Primero que nada: respeto

Las decisiones sobre cómo cuidarnos han sido muy personales en la cuarentena y también lo serán en el desconfinamiento, explicó Adriana Segovia, Maestra en Terapia Familiar, docente y supervisora clínica del ILEF.

“Se toman con la información que cada quien tiene, pero se relacionan con la propia historia, con los propios miedos, con los propios traumas, cada quien tiene que normar su criterio al respecto”, explicó.

Es decir tú historia y tus miedos son tuyos, así que nadie debería interferir en la forma en la que estás viviendo la nueva normalidad, aunque sean tus amigos o tu familia.

Segovia hizo énfasis en el respeto: el respeto de los demás, sí, pero principalmente el respeto a ti mismo.

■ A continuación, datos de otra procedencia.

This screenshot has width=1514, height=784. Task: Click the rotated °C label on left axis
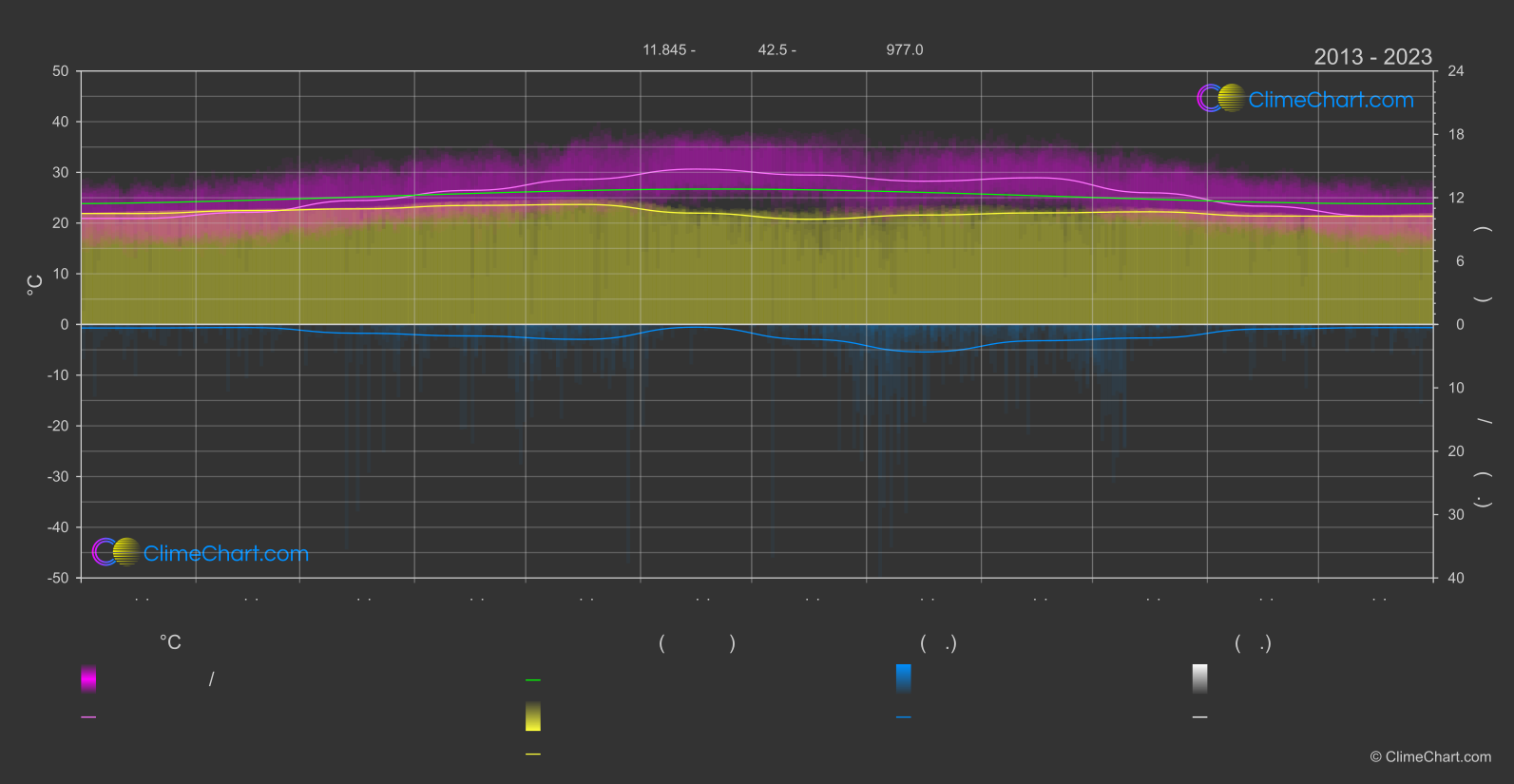35,285
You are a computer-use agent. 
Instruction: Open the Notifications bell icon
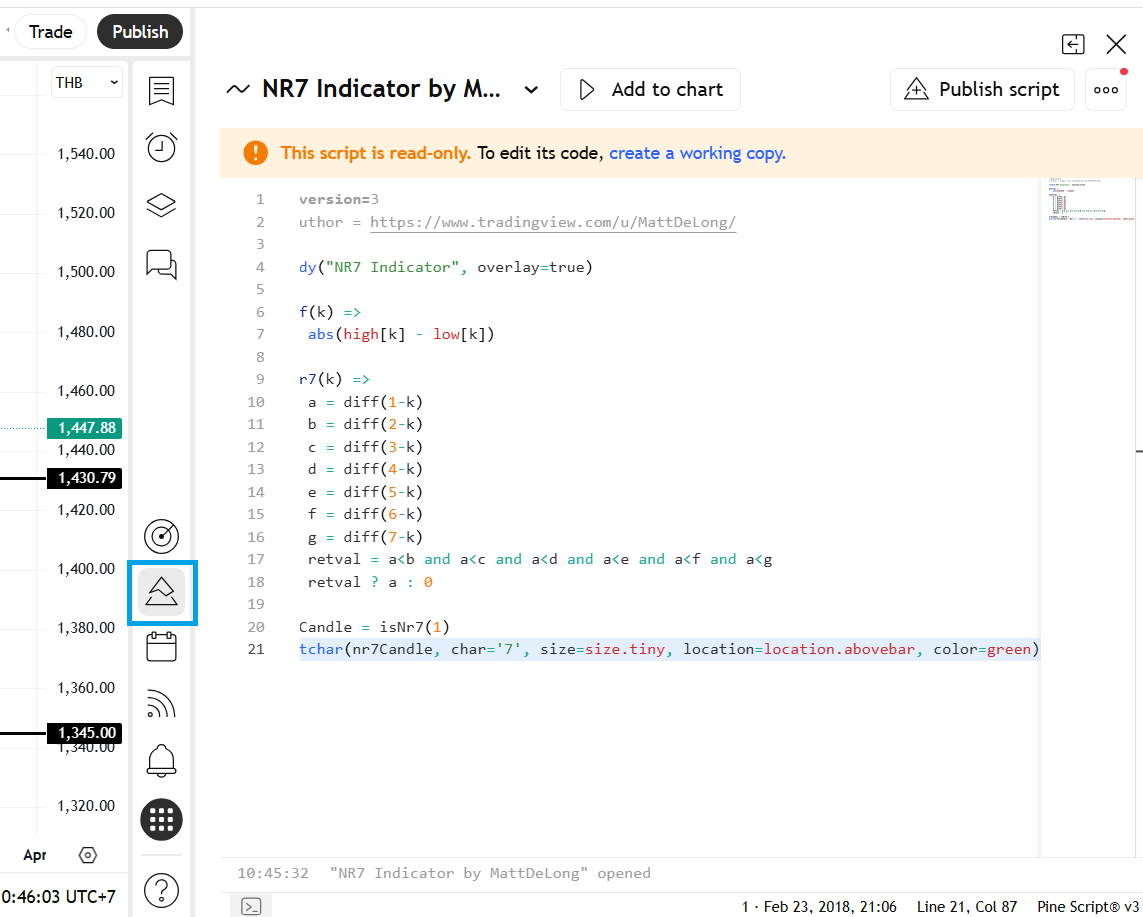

“El respeto sigue siendo un valor muy importante. Pero ojo, el respeto no es ‘quiero que me respeten’, es respetar mis propios deseos y necesidades, independientemente de lo que los demás hagan porque hacer cosas que me hagan sentir menos ansiosa va a ser importante para lidiar con lo que sigue y con la vida en general”, señaló la especialista.

Debo hacer lo que yo quiera

Y eso implica que debes dejar claro para todo el mundo cómo deseas vivir tu camino a la nueva normalidad.

“No dejarse presionar, eso aplica para muchas cosas, no decir ‘qué hago para que no me presionen’, sino simplemente saber que no tengo que hacerle caso a la gente que me presiona, sino hacer lo que considero que es lo correcto”, explicó Adriana Segovia.

“Es muy importante dejar en claro que yo respeto tu forma de vivir la vuelta a la normalidad y yo necesito que tú respetes mi forma de vivir la vuelta a la nueva normalidad. Y vamos a volver a estar en un sitio muy similar, no hoy, después”, dijo el doctor José Mendoza.

“Decir de inicio, yo no puedo, dame chance, yo voy a ir avanzando lentamente”, explicó el especialista de la UNAM.

¿Soy egoísta por pensar en mi bienestar?

No, no es eso. Pensar en tu bienestar y en el de los tuyos es importante.

“Pensar en uno no es ser egoísta, es optimizar tus recursos: emocionales, de energía, de todo. Si tú te dedicas a controlar la vida de otros probablemente te desgastes. Nuestra tarea es informar, ser claros, trabajar sobre mí y avanzar”, opinó Mendoza.

¿Qué es lo importante de todo esto?

Una de los aprendizajes que nos quedará (o no) será la resiliencia y la capacidad de aprender de la experiencia de la pandemia hayamos vivido traumas directos o indirectos.

“La nueva realidad no es volver a como estábamos, es nueva, y eso es un punto que la gente añora en su negación: volver a estar como estaba antes o decir ‘esto nunca pasó'”, explicó el doctor José Mendoza.

“La pandemia de AH1N1 tendría que habernos hecho más conscientes de nuestra vulnerabilidad como población, pero hasta la fecha conozco gente que cree que no existió. Y en un par de meses va a haber un montón de gente diciendo que el Covid-19 ni fue para tanto y eso para mí sería el peor panorama. No significa que se debería morir alguien cercano para que yo aprenda, significa que aprendí porque viví la experiencia y eso es parte de la reconstrucción, la resiliencia”, señaló.